- _TEXTE FOURNI_
================

Micrologies

Uchronie


Pierre Briant a consacré un ouvrage à l’historiographie d’Alexandre le Grand et à l’image qu’a laissée le conquérant à travers les siècles (1). Un des axes fréquents de la réflexion sur la personne et la vie du Macédonien, explique-t-il, est celui de l’« histoire contrefactuelle » ou encore de l’uchronie : « Que se serait-il passé si... » En l’occurrence : « Que serait-il arrivé si Alexandre n’était pas mort jeune, à l’âge de trente-trois ans (2) ? »

Parmi les nombreuses hypothèses échafaudées au cours du temps, celle de Tite-Live est particulièrement remarquable : et si Alexandre avait marché contre Rome (3) ? Sous la forme d’un parallèle fictif, l’historien romain, explique Briant, veut montrer que les Romains l’auraient emporté sans conteste.

Adoptant un procédé qui est celui des war-games d’aujourd’hui, (opposer deux armées qui ne se sont jamais rencontrées sur un champ de bataille, ou mieux encore qui n’ont jamais eu la moindre chance de se trouver face à face), Tite-Live se lance hardiment dans ce qui est la première uchronie attestée dans l’histoire de la littérature. Pour ce faire, il projette sur Alexandre et sur Rome tous les préjugés de son temps, et il transmet, par la même occasion, l’une des images d’Alexandre qui dominaient à Rome, à l’époque d’Auguste (4).

Le souverain macédonien aurait eu à affronter des soldats et des généraux valeureux comme Papirius Cursor, consul en 326, et aurait dû se mesurer à la discipline militaire romaine. De fait, « étant donné son inclinaison fatale pour le luxe propre à un despote oriental, "il serait arrivé en Italie bien plus semblable à Darius qu’à Alexandre" » (5).

================

- _DONNÉES AFFICHÉES_
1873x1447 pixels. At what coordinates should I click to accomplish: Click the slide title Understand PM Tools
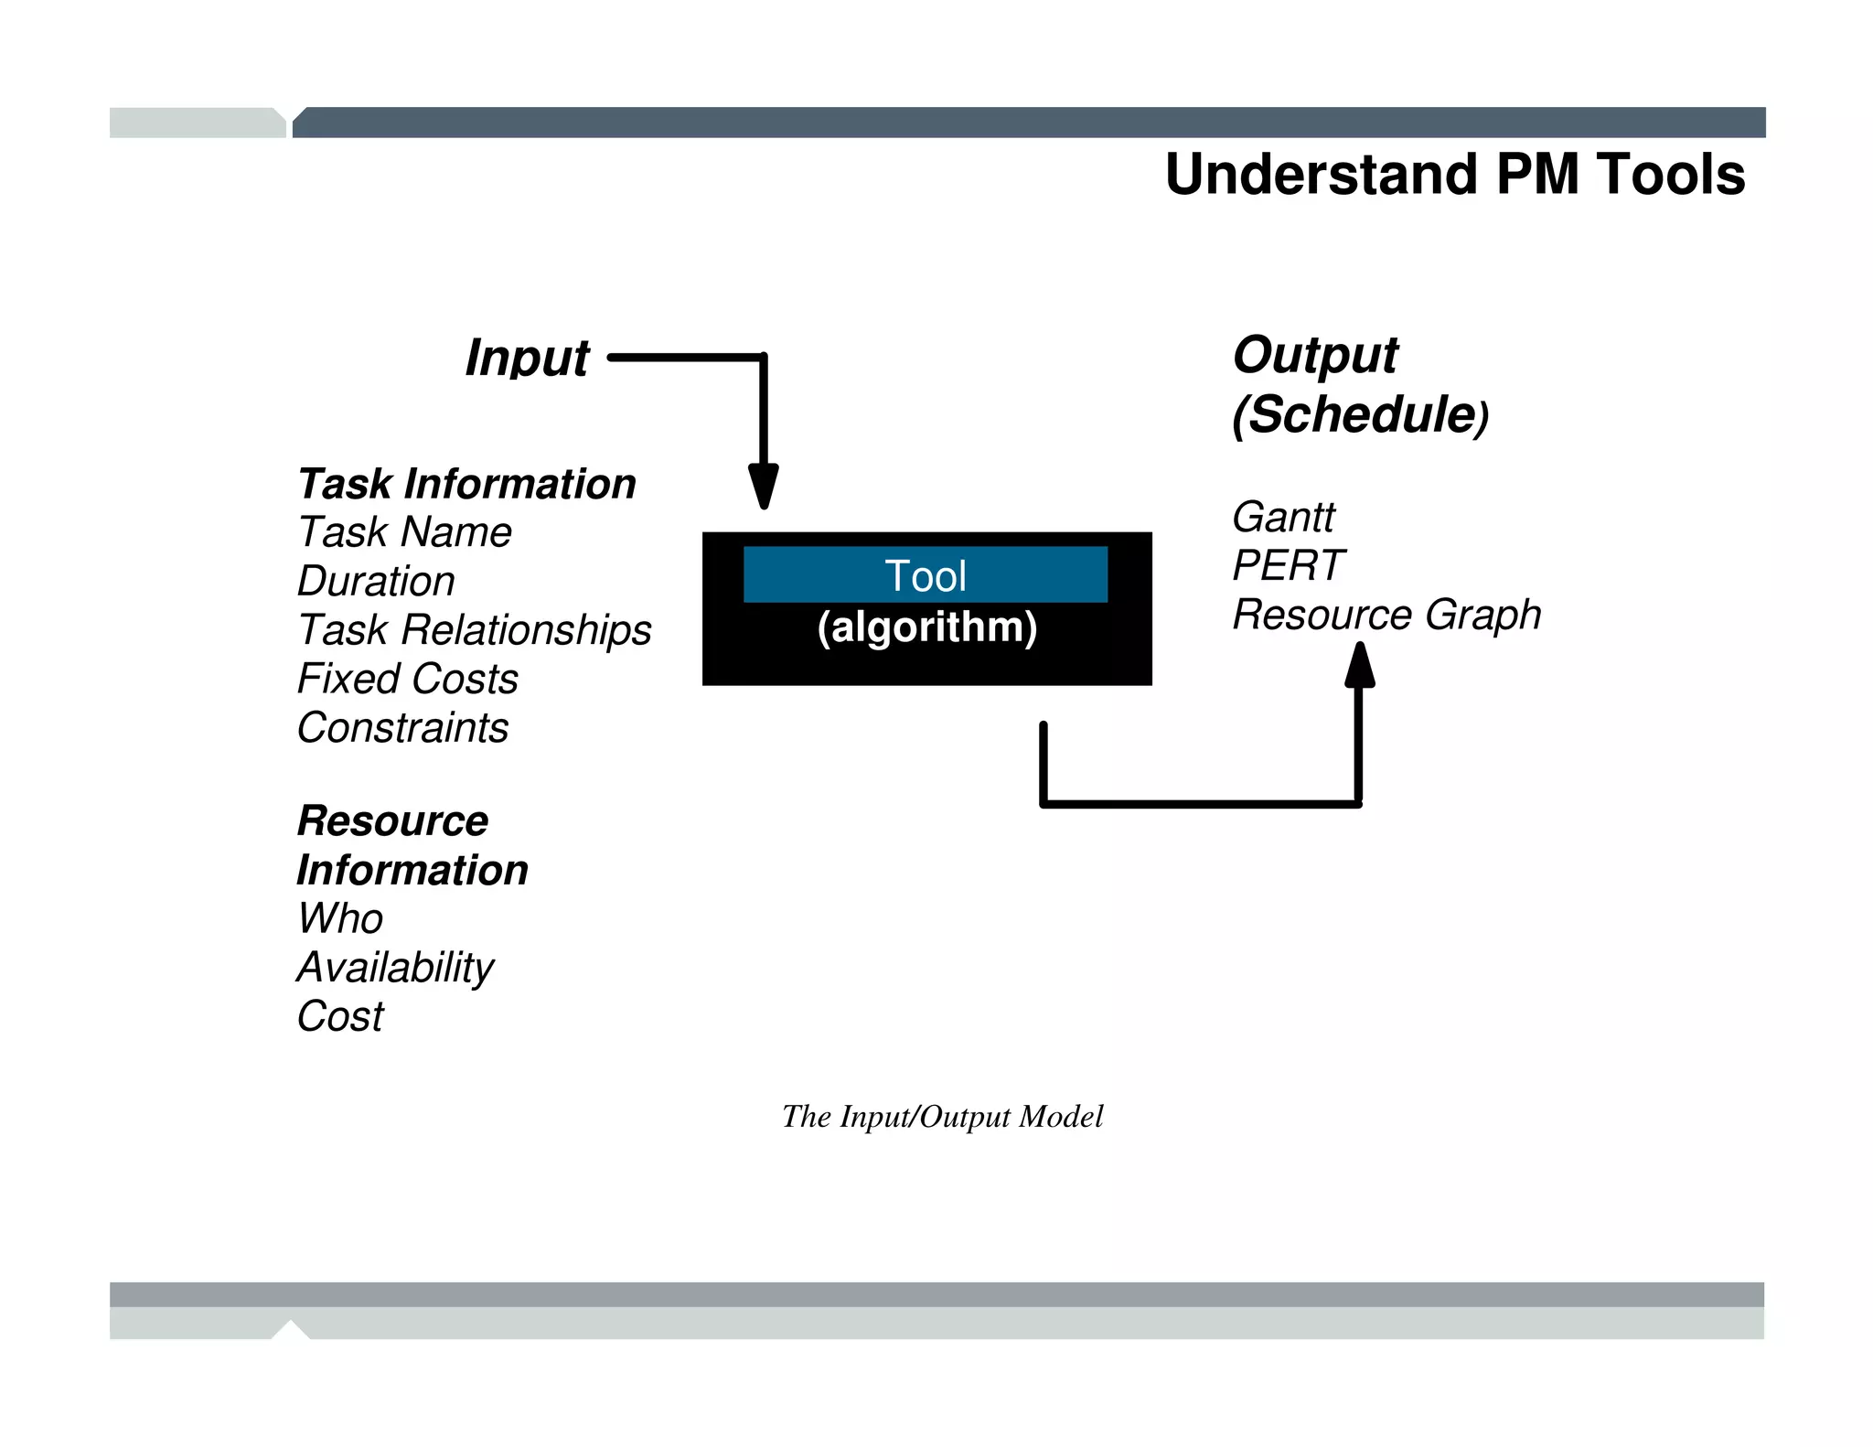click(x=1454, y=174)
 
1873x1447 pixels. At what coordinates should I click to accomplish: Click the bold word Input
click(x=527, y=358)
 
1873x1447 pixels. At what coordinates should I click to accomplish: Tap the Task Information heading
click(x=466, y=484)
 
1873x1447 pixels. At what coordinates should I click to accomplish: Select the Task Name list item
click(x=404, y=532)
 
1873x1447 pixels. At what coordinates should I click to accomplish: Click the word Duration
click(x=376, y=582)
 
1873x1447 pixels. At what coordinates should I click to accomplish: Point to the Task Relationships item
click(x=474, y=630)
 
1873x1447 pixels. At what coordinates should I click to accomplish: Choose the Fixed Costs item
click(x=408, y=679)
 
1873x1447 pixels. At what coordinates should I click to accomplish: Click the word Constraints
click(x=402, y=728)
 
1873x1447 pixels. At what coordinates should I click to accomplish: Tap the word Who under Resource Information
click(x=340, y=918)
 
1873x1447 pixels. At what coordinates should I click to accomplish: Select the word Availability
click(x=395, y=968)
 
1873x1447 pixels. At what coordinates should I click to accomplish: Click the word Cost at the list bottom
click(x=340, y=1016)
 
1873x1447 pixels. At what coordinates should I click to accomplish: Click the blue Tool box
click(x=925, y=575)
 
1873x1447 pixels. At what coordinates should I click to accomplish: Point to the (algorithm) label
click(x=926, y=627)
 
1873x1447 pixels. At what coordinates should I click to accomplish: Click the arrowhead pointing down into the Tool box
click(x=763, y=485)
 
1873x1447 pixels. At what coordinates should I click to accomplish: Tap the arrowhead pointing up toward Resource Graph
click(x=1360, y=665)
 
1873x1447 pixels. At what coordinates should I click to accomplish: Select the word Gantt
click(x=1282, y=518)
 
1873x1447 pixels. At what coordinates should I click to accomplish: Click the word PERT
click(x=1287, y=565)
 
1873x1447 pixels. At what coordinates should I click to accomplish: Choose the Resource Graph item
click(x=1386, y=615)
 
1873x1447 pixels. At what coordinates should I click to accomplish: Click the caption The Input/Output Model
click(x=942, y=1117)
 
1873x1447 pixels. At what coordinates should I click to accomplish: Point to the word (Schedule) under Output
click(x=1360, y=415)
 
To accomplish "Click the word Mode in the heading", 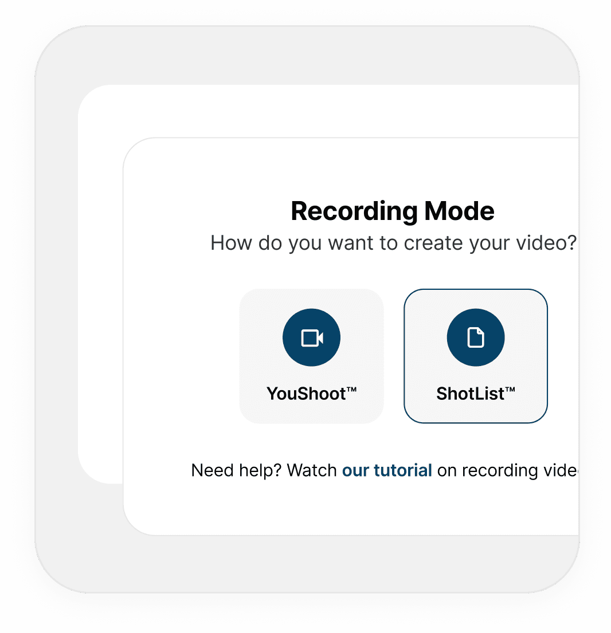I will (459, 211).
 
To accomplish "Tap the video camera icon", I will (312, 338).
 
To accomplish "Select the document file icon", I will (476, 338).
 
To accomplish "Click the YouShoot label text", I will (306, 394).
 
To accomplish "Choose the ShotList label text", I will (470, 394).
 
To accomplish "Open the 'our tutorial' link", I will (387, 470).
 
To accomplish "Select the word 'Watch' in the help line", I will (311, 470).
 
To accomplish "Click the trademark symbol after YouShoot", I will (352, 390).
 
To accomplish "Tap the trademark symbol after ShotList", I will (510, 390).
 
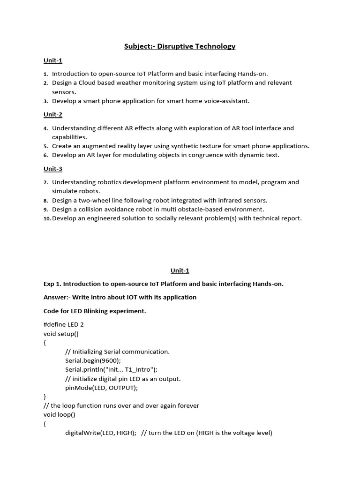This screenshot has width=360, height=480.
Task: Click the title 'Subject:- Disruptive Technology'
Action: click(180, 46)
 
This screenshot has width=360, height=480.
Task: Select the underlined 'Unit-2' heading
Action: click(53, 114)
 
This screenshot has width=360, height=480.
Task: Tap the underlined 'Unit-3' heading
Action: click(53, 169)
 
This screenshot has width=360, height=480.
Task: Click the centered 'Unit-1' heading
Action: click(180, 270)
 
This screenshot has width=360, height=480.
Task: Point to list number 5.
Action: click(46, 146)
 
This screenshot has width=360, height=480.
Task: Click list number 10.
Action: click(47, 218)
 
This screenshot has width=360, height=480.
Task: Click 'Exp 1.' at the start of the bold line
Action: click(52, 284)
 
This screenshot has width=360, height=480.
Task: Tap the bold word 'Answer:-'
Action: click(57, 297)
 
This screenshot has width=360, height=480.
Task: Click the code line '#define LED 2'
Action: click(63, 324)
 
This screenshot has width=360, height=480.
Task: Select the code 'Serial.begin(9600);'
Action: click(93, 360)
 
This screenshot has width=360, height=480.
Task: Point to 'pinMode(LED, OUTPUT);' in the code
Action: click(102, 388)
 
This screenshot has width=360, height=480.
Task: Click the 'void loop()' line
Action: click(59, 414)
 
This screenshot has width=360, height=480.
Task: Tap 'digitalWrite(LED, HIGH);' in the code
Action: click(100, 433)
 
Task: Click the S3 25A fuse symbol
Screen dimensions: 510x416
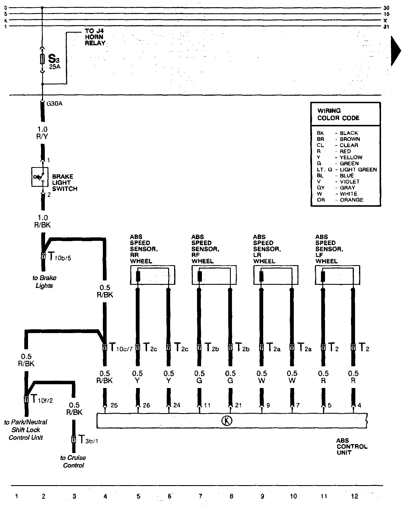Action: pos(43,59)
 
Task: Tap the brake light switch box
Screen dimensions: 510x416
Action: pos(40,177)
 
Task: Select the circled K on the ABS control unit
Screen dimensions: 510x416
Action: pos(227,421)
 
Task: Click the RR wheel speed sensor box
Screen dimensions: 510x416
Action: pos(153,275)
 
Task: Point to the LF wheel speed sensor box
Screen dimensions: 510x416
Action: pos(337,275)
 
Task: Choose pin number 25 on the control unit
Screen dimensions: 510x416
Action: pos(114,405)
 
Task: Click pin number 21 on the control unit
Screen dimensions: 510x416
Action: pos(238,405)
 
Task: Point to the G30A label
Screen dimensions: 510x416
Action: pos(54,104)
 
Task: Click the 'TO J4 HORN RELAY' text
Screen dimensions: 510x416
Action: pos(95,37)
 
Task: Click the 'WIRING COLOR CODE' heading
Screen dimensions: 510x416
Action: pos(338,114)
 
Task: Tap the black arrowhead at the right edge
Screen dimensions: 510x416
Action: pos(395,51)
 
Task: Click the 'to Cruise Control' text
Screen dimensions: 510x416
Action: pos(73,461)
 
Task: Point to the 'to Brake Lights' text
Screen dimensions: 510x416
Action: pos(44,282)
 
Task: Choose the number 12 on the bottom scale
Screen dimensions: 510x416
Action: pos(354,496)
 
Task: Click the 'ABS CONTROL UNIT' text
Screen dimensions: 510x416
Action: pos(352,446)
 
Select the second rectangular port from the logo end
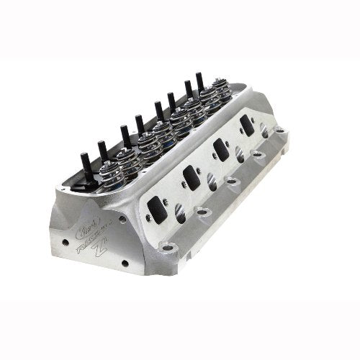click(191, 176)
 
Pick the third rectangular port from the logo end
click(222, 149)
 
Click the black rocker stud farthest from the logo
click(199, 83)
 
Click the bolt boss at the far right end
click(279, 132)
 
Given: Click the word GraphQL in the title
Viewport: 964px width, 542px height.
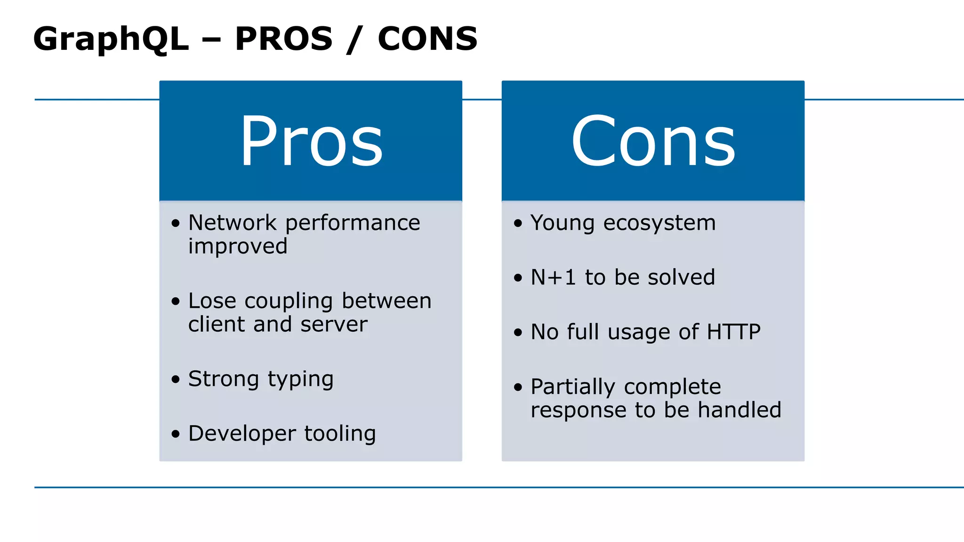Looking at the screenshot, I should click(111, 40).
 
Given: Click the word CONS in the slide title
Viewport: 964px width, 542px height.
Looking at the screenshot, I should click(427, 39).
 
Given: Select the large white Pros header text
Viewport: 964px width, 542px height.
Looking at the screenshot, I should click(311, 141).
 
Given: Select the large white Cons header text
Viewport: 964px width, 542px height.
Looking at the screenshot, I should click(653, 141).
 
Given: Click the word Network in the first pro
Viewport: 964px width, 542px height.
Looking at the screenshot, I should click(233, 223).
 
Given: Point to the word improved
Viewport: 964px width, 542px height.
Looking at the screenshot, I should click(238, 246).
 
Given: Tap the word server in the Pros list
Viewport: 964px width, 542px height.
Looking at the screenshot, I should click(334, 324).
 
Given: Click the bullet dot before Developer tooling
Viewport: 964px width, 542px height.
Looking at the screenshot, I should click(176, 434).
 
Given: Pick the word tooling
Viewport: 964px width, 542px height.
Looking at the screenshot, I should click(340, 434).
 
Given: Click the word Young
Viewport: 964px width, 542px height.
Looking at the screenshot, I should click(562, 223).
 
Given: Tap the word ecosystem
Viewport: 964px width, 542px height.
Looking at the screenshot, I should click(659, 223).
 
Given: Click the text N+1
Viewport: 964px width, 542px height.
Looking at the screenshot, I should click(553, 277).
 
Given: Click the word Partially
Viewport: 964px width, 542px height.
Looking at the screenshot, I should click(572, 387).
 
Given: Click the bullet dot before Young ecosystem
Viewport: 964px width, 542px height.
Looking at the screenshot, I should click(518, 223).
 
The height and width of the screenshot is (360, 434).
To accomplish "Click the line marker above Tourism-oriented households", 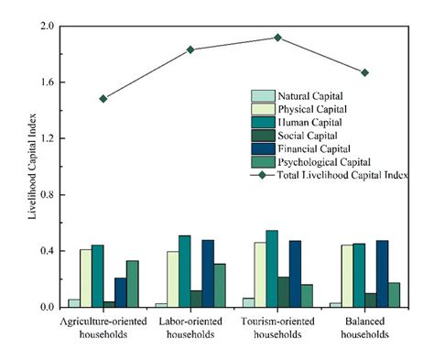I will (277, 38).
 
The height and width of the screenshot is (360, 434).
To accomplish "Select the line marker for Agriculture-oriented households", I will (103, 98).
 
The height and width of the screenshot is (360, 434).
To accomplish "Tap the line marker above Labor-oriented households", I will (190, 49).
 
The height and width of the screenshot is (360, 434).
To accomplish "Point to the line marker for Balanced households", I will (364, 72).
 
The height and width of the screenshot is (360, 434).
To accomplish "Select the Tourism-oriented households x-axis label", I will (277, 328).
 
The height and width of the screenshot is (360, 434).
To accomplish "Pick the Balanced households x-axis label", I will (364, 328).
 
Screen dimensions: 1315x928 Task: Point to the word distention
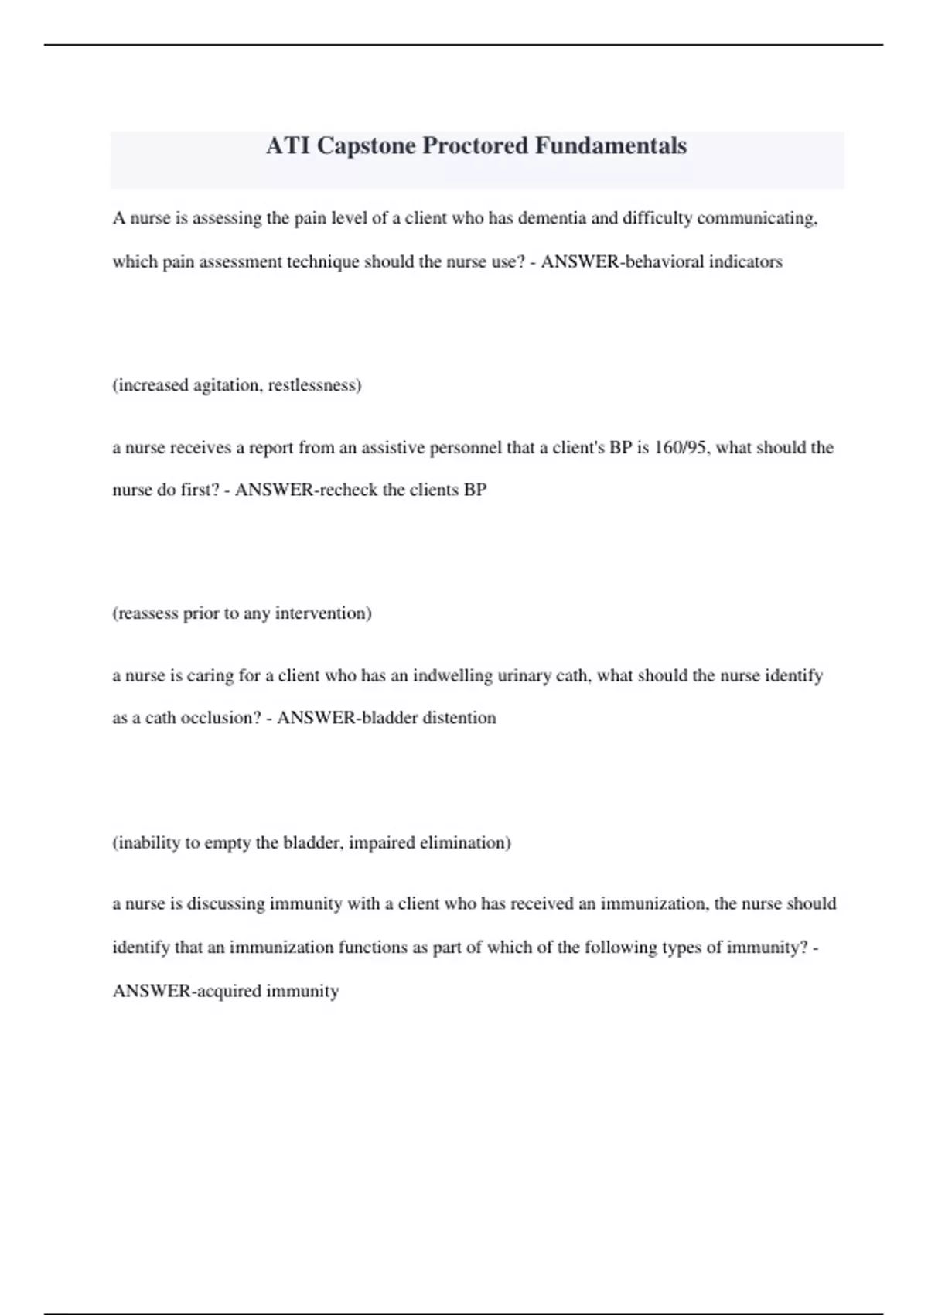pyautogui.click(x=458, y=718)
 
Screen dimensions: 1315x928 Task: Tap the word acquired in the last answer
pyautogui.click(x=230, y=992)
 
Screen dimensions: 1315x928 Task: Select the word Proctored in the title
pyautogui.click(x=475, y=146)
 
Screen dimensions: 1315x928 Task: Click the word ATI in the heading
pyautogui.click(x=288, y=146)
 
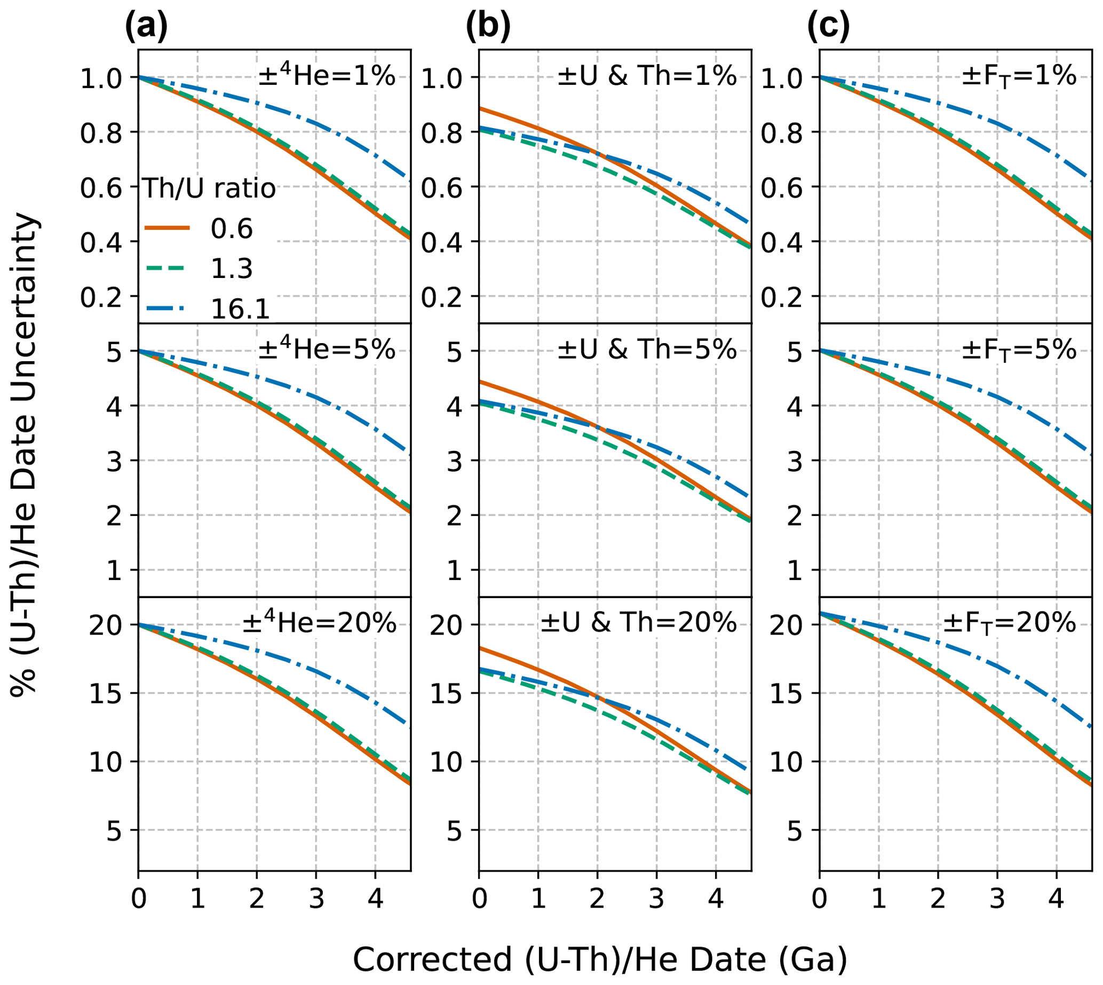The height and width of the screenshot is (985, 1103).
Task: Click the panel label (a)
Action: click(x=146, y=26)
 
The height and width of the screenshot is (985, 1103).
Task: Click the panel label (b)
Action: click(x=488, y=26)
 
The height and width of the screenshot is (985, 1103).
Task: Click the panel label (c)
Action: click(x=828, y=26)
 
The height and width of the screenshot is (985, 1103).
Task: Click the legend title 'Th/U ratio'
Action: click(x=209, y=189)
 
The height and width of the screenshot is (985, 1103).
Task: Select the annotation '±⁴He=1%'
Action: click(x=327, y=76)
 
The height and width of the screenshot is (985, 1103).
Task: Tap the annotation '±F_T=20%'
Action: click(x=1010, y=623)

================

- _CONSIGNES_
1/ D'après le texte fourni, quel général romain, consul en 326, Alexandre aurait-il eu à affronter ?
2/ Recopiez tout le passage du texte fourni, depuis « Parmi les nombreuses » jusqu'à « l’époque d’Auguste (4). » inclus.

- _RÉPONSES_
1/ Papirius Cursor.

2/
Parmi les nombreuses hypothèses échafaudées au cours du temps, celle de Tite-Live est particulièrement remarquable : et si Alexandre avait marché contre Rome (3) ? Sous la forme d’un parallèle fictif, l’historien romain, explique Briant, veut montrer que les Romains l’auraient emporté sans conteste.

Adoptant un procédé qui est celui des war-games d’aujourd’hui, (opposer deux armées qui ne se sont jamais rencontrées sur un champ de bataille, ou mieux encore qui n’ont jamais eu la moindre chance de se trouver face à face), Tite-Live se lance hardiment dans ce qui est la première uchronie attestée dans l’histoire de la littérature. Pour ce faire, il projette sur Alexandre et sur Rome tous les préjugés de son temps, et il transmet, par la même occasion, l’une des images d’Alexandre qui dominaient à Rome, à l’époque d’Auguste (4).